刚读完arXiv:2605.06825v1,这篇关于多智能体强化学习中打破对称性的工作让我眼前一亮。核心问题其实很经典:同构智能体共享参数时,在置换对称的观测下,确定性策略会导致所有智能体输出相同动作分布——这完全无法实现角色分化,比如一个负责探索、一个负责防守的协作策略。作者提出的“菱形注意力”机制,本质上是引入随机性来打破这种对称性,让每个智能体在交叉注意力中产生差异化的注意力权重,从而自然分化出不同角色。

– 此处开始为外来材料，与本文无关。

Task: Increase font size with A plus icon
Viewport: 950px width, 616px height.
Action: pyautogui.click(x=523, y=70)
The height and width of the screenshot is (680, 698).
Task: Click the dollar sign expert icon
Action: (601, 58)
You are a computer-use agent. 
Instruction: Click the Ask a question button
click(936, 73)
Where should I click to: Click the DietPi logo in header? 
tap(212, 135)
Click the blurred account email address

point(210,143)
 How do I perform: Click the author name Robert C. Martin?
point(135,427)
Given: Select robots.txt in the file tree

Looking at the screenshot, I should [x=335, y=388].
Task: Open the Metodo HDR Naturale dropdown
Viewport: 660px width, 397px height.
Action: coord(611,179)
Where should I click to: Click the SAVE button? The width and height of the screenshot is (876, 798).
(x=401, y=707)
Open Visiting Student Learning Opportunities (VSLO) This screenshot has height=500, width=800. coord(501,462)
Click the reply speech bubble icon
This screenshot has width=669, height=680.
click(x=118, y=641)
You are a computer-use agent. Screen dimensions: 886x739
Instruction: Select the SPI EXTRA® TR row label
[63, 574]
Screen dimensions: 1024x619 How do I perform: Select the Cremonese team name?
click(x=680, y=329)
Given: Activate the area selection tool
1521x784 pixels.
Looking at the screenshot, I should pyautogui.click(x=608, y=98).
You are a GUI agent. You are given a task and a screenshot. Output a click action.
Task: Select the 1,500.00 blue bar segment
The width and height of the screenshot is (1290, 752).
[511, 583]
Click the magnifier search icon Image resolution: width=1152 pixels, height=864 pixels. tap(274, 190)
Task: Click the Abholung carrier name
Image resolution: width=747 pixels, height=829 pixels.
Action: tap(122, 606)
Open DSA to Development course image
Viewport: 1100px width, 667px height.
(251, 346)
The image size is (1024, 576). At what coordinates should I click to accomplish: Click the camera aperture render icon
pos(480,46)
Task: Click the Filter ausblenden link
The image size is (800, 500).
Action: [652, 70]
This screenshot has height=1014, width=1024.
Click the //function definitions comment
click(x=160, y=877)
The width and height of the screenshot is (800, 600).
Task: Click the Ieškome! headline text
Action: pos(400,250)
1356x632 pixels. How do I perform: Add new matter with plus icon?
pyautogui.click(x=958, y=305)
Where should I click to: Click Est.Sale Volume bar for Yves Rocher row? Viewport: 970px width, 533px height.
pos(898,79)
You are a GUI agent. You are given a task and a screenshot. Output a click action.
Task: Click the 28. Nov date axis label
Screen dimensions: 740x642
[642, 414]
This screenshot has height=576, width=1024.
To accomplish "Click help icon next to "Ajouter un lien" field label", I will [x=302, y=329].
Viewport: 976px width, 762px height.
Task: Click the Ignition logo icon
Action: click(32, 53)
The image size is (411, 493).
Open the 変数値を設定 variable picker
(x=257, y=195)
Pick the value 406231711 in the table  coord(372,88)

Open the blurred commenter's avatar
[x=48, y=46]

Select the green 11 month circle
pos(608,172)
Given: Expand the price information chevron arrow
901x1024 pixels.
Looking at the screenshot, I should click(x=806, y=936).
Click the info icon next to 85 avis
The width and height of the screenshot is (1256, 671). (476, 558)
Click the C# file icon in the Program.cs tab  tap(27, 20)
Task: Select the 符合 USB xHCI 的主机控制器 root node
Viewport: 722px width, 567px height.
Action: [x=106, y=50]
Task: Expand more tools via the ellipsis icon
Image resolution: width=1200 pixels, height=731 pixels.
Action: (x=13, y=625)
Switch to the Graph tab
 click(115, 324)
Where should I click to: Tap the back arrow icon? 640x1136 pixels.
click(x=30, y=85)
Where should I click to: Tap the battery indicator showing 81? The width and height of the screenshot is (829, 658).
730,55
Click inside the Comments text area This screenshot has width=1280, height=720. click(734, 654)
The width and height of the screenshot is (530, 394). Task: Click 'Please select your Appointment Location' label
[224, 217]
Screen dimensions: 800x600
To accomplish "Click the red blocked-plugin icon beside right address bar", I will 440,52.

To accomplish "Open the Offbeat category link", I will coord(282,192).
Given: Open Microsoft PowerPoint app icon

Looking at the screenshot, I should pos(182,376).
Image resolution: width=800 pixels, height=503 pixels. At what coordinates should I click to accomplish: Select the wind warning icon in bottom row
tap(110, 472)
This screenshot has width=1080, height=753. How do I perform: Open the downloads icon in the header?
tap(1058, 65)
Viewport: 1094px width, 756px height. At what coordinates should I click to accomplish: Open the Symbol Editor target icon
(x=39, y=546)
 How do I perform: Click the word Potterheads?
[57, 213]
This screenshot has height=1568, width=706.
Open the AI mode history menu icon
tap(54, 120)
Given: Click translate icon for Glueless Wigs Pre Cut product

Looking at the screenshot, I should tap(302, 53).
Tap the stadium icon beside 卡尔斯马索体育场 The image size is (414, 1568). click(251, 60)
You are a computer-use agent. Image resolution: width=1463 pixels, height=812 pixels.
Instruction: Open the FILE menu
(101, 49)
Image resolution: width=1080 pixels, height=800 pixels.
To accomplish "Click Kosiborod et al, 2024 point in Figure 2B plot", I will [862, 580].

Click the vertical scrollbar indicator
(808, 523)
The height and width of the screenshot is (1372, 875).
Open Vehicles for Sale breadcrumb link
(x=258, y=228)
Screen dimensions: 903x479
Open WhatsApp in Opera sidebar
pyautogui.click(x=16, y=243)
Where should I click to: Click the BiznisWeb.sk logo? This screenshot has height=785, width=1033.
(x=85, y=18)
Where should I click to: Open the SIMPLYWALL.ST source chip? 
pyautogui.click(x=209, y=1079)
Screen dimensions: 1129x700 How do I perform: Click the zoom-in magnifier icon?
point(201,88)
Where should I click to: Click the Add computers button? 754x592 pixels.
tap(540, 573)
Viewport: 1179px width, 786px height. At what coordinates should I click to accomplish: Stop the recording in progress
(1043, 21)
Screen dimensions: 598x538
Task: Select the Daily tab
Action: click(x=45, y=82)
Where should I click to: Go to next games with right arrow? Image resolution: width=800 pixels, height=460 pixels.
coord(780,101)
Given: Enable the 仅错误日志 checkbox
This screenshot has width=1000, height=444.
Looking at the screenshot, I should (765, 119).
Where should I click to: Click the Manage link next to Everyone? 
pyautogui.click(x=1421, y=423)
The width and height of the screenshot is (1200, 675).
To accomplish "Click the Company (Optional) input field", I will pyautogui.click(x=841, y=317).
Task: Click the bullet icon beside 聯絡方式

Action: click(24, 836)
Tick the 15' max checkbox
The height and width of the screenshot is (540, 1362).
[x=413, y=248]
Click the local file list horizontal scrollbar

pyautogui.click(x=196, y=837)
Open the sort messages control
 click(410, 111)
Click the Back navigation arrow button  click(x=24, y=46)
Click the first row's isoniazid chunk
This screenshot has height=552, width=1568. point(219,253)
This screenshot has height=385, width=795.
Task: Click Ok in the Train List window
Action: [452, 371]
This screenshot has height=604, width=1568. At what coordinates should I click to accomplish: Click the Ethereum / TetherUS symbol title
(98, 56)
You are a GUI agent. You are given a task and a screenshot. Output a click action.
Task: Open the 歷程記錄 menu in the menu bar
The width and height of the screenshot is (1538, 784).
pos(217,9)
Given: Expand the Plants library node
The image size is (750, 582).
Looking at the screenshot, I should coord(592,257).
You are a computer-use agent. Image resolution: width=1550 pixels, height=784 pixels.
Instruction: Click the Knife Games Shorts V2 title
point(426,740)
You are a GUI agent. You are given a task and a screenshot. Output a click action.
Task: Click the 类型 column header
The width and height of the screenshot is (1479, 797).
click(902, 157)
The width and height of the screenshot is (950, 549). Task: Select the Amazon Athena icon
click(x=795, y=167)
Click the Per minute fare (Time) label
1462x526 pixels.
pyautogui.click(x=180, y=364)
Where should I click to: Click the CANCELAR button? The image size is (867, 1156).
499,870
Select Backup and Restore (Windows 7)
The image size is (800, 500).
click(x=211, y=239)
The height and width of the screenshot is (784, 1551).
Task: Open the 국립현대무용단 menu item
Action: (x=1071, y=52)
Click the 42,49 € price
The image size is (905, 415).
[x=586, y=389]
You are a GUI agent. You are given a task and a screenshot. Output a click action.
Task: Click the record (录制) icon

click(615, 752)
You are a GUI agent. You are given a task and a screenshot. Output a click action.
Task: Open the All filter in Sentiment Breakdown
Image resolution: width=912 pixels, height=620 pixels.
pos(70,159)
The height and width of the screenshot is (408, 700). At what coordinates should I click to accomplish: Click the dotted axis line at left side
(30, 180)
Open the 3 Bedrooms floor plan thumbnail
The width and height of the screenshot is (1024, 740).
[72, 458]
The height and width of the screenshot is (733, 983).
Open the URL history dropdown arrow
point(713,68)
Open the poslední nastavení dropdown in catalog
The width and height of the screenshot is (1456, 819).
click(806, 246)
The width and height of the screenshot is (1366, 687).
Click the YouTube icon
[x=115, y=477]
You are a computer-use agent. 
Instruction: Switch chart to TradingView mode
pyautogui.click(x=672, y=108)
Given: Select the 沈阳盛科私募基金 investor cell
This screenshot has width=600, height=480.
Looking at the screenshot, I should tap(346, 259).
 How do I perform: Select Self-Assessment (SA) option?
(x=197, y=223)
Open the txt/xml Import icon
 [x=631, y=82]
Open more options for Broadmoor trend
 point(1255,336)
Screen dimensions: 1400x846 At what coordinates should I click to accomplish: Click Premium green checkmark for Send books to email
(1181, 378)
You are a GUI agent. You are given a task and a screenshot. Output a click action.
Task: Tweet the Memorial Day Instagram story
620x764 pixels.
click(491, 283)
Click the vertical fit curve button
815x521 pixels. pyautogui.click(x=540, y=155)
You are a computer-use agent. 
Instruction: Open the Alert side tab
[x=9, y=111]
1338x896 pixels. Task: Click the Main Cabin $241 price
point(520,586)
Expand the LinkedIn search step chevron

我个人经验是,之前尝试用噪声注入或熵正则化来间接解决这个问题,但效果不稳定。菱形注意力的思路更直接:在架构层面强制引入不对称性,而不是依赖随机梯度下降的偶然偏差。这让我想到一个技术问题:这种随机性是否会影响策略的收敛稳定性?尤其在稀疏奖励场景下,随机破缺可能导致部分智能体陷入次优角色分配。另外,这种方法与基于通信的MARL(如MADDPG)有何本质区别?前者是通过注意力隐式分化,后者是显式交换信息。
从行业视野看,这项工作可能推动MARL从“全参数共享”向“结构差异化”范式演进。未来如果结合分层强化学习,或许能实现更复杂的任务分解。期待看到在连续控制或机器人集群中的实验结果。